CodeGeeX
Last reviewed
Jun 3, 2026
Sources
5 citations
Review status
Source-backed
Revision
v1 · 1,372 words
Improve this article
Add missing citations, update stale details, or suggest a clearer explanation.
Last reviewed
Jun 3, 2026
Sources
5 citations
Review status
Source-backed
Revision
v1 · 1,372 words
Add missing citations, update stale details, or suggest a clearer explanation.
CodeGeeX is an open series of multilingual code generation models developed by the Knowledge Engineering Group (KEG) and Data Mining lab at Tsinghua University together with Zhipu AI. The first model, a 13-billion-parameter large language model trained on a corpus of 23 programming languages, was described in a paper submitted to arXiv in March 2023 and presented at the KDD 2023 conference [1][2]. Alongside the model the team released a free code-assistant extension for Visual Studio Code and JetBrains IDEs, and introduced HumanEval-X, a benchmark for evaluating code generation and translation across several languages [1][3]. Later versions reused the lab's general-purpose chat models as their base: CodeGeeX2 is built on ChatGLM2-6B, and CodeGeeX4 is built on GLM-4-9B [4][5].
The first CodeGeeX is a left-to-right autoregressive transformer with 13 billion parameters. The architecture is a 39-layer transformer decoder with a hidden size of 5,120 and 40 attention heads, followed by an extra "top query layer" that conditions the final prediction on the embedding of the target position rather than reusing the last token's input. The vocabulary contains 52,224 tokens [1].
The pretraining corpus held about 158 billion tokens covering 23 programming languages, including Python, C++, Java, JavaScript, Go, Rust, and others. It was assembled from two parts: open-source code datasets, namely the Pile and CodeParrot, and supplementary Python, Java, and C++ code scraped directly from public GitHub repositories that did not already appear in the first part. The scraped data was filtered to drop automatically generated files, files with very long lines, and files outside a 1 KB to 100 KB size range. Over the full run the model saw roughly 850 billion tokens, traversing the corpus for multiple epochs, with a maximum sequence length of 2,048 tokens. Training ran on a cluster of 1,536 Ascend 910 AI processors from Huawei, between April and June 2022, for about 213,000 steps using the MindSpore framework (version 1.7.0) [1][3]. This reliance on Ascend hardware and MindSpore, rather than NVIDIA GPUs and PyTorch, distinguishes CodeGeeX from most contemporary code models and reflected the compute available to the Tsinghua and Zhipu team at the time.

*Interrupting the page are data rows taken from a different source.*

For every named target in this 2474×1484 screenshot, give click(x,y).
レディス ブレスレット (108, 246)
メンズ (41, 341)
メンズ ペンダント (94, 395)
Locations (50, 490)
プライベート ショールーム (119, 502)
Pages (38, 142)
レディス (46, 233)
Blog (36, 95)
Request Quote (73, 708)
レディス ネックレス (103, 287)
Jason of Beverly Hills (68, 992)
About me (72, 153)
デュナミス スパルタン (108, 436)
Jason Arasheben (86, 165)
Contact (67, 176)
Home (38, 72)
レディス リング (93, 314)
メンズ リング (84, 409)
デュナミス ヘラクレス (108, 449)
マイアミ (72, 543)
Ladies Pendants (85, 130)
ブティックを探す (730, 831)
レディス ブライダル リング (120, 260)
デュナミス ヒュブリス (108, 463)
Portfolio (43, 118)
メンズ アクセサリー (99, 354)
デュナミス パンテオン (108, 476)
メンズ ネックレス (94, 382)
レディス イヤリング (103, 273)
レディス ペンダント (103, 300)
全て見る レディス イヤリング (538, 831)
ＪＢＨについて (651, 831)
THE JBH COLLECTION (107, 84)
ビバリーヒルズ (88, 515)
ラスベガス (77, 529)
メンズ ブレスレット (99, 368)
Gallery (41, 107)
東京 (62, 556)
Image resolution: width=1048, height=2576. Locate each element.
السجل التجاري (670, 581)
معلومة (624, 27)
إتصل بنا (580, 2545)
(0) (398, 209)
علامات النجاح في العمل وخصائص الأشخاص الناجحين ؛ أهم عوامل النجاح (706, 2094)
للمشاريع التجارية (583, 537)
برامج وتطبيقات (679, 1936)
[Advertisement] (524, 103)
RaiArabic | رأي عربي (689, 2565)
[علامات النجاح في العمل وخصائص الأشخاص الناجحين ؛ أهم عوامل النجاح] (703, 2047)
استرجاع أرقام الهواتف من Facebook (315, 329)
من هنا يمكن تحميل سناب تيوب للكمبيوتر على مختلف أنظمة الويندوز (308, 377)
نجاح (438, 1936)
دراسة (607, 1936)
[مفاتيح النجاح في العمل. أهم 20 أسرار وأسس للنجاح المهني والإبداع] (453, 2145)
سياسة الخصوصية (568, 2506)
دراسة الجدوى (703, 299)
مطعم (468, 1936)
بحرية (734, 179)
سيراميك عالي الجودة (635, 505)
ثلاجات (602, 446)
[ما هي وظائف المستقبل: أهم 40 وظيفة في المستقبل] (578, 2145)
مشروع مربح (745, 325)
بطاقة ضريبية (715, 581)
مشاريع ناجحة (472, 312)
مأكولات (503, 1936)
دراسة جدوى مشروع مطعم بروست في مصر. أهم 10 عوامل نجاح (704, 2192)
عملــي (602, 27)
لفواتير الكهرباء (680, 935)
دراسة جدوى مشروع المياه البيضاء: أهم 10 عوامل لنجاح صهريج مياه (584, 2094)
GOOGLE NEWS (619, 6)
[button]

The paper, "CodeGeeX: A Pre-Trained Model for Code Generation with Multilingual Benchmarking on HumanEval-X," is credited to Qinkai Zheng, Xiao Xia, Xu Zou, Yuxiao Dong, Jie Tang, and collaborators. It was submitted to arXiv on 30 March 2023 (arXiv:2303.17568) and accepted to the ACM SIGKDD Conference on Knowledge Discovery and Data Mining (KDD) in 2023 [1][2].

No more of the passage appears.